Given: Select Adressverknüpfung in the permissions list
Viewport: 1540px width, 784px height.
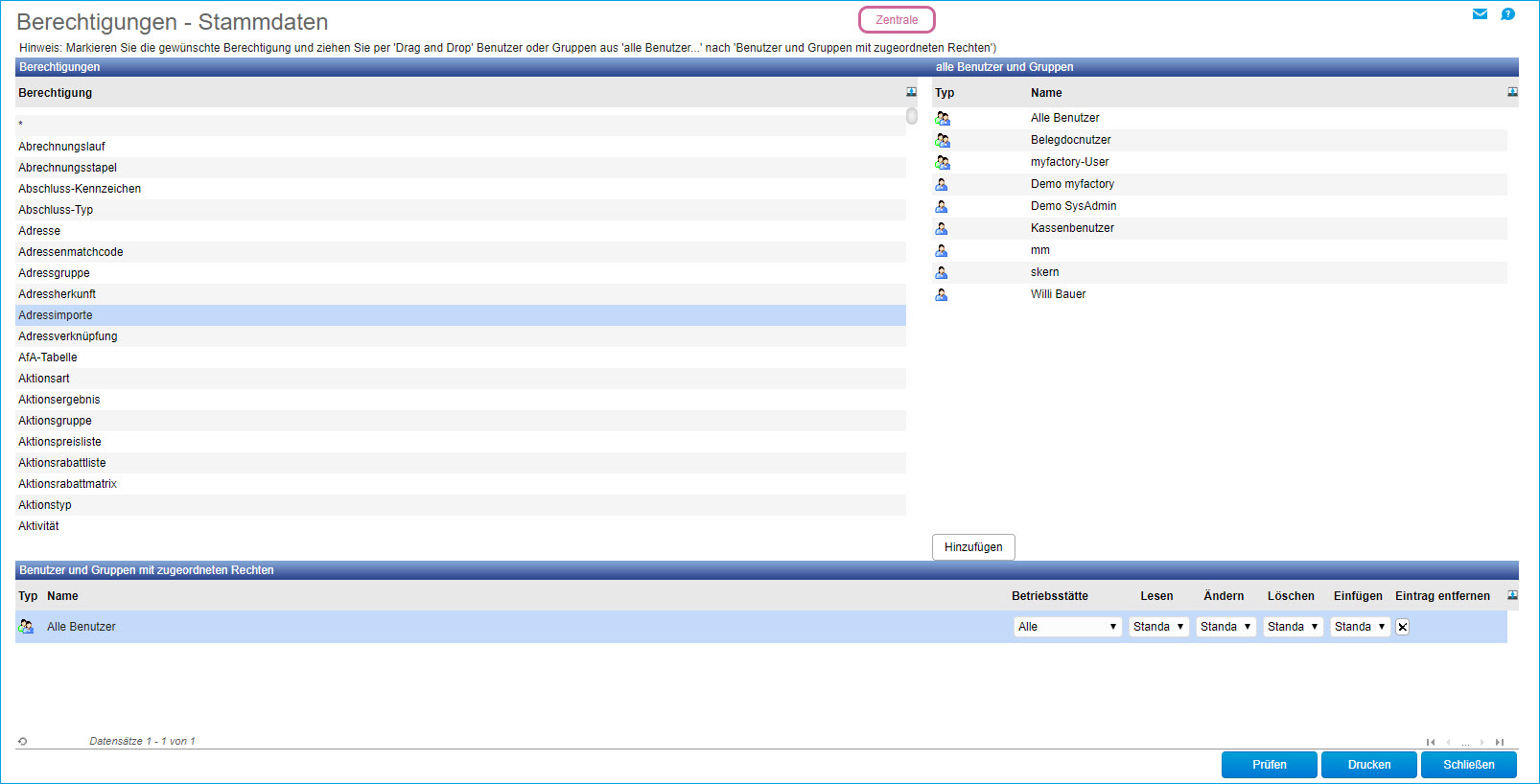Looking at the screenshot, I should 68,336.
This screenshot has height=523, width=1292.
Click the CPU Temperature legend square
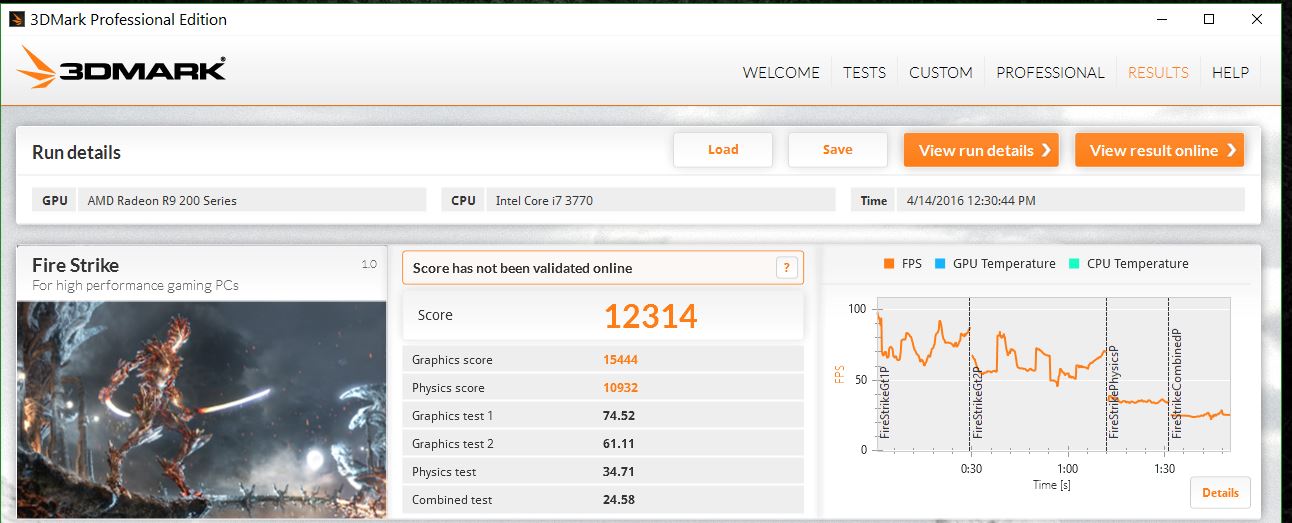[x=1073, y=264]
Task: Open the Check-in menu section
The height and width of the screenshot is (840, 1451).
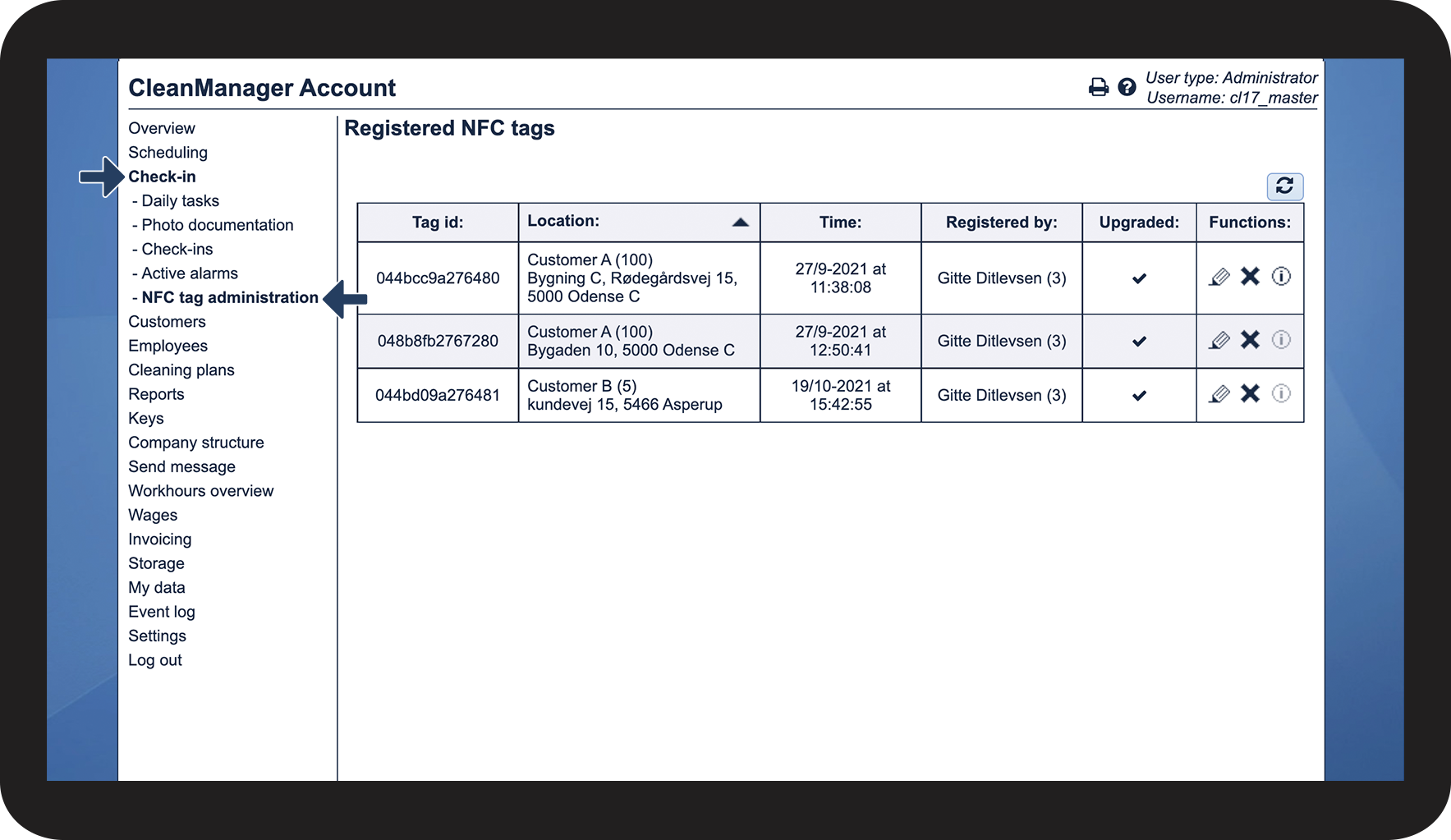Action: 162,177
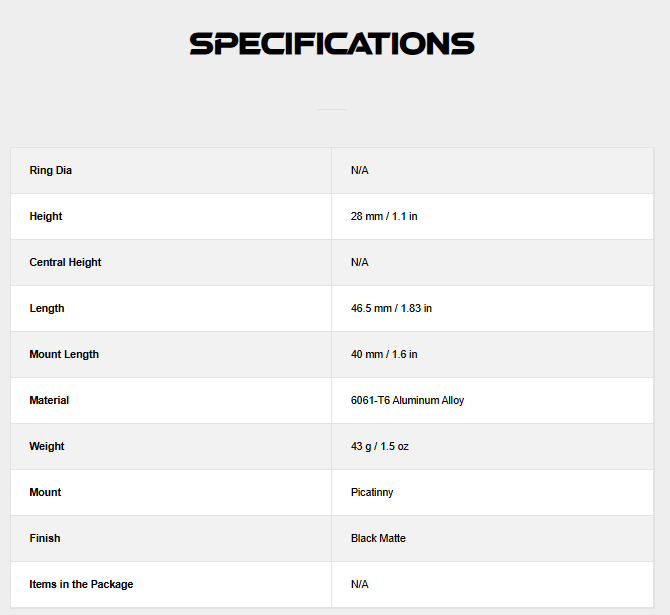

* * *

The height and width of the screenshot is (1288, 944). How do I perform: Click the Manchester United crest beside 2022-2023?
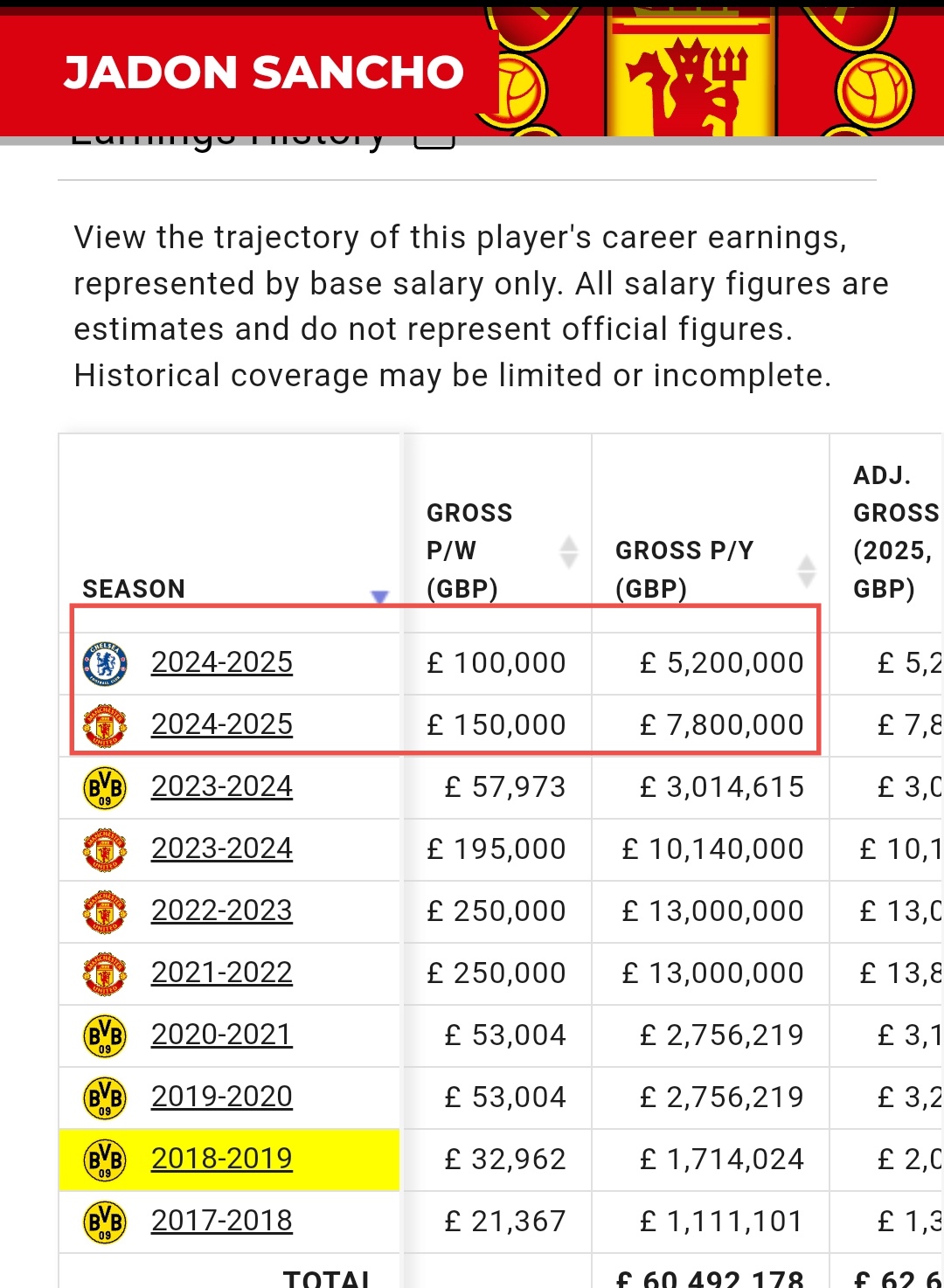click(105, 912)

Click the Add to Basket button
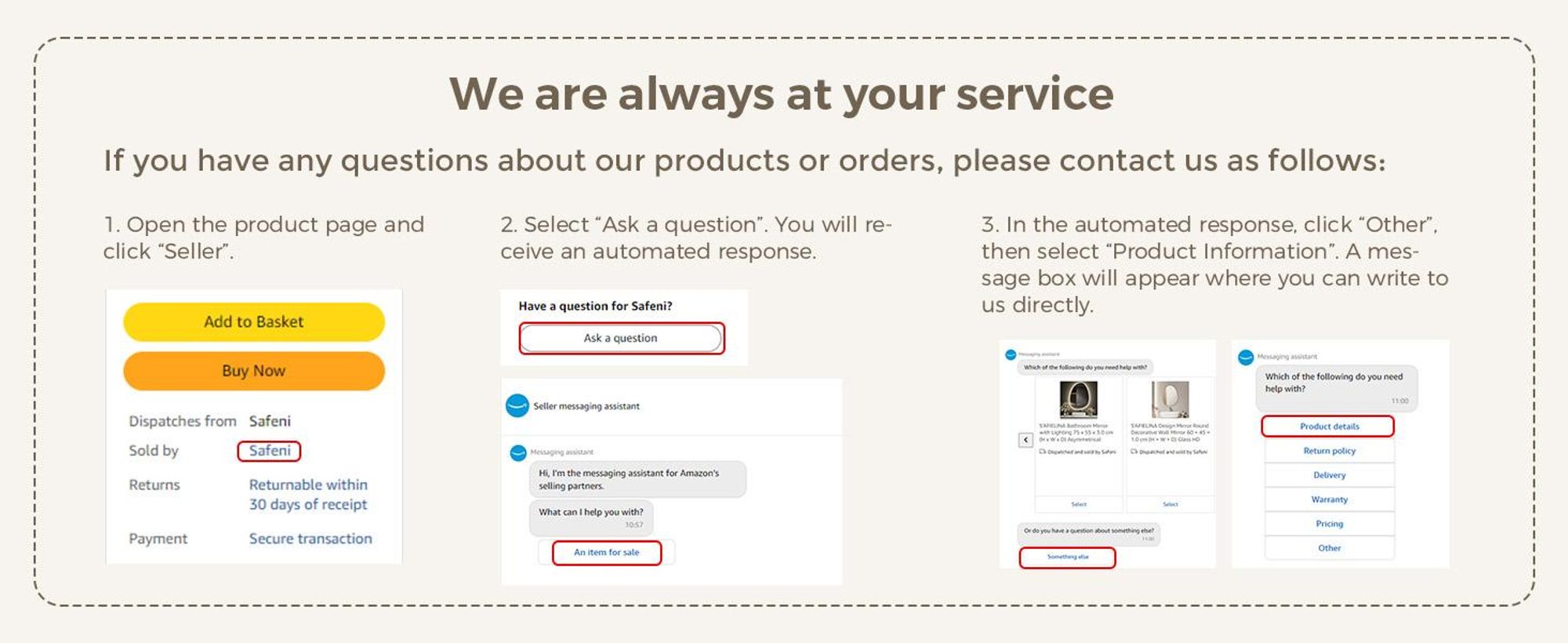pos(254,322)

---

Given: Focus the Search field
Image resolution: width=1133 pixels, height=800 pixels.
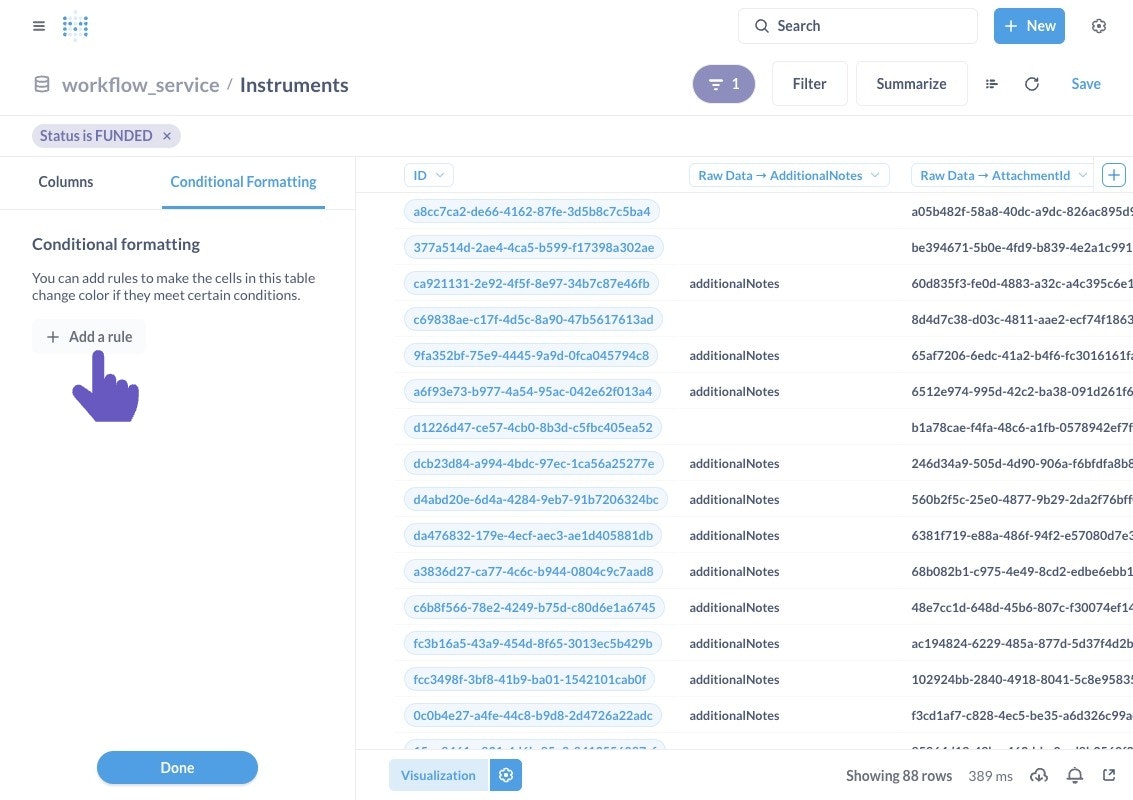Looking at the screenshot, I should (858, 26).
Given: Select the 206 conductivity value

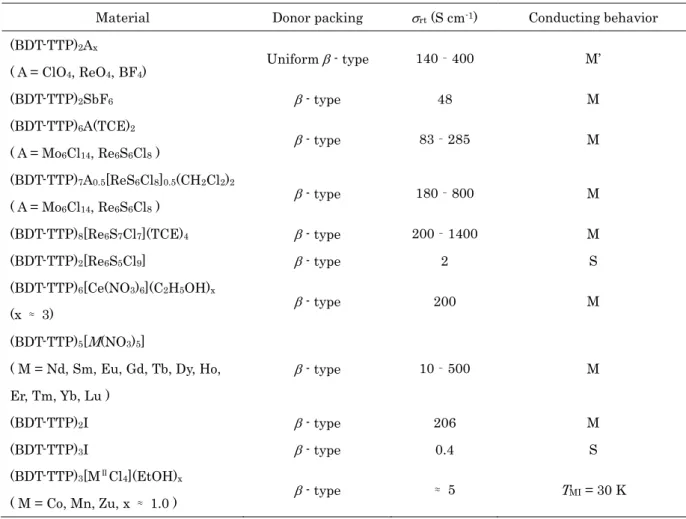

- _Work to complete_: Look above for the line with "Image resolution: width=1133" and the line with "Given: Select the 206 conductivity value", then copy them and all lines in between exactly as written, and only those, without any pictures.

- _Response area_:
Image resolution: width=1133 pixels, height=800 pixels.
Looking at the screenshot, I should (858, 26).
Given: Select the 206 conductivity value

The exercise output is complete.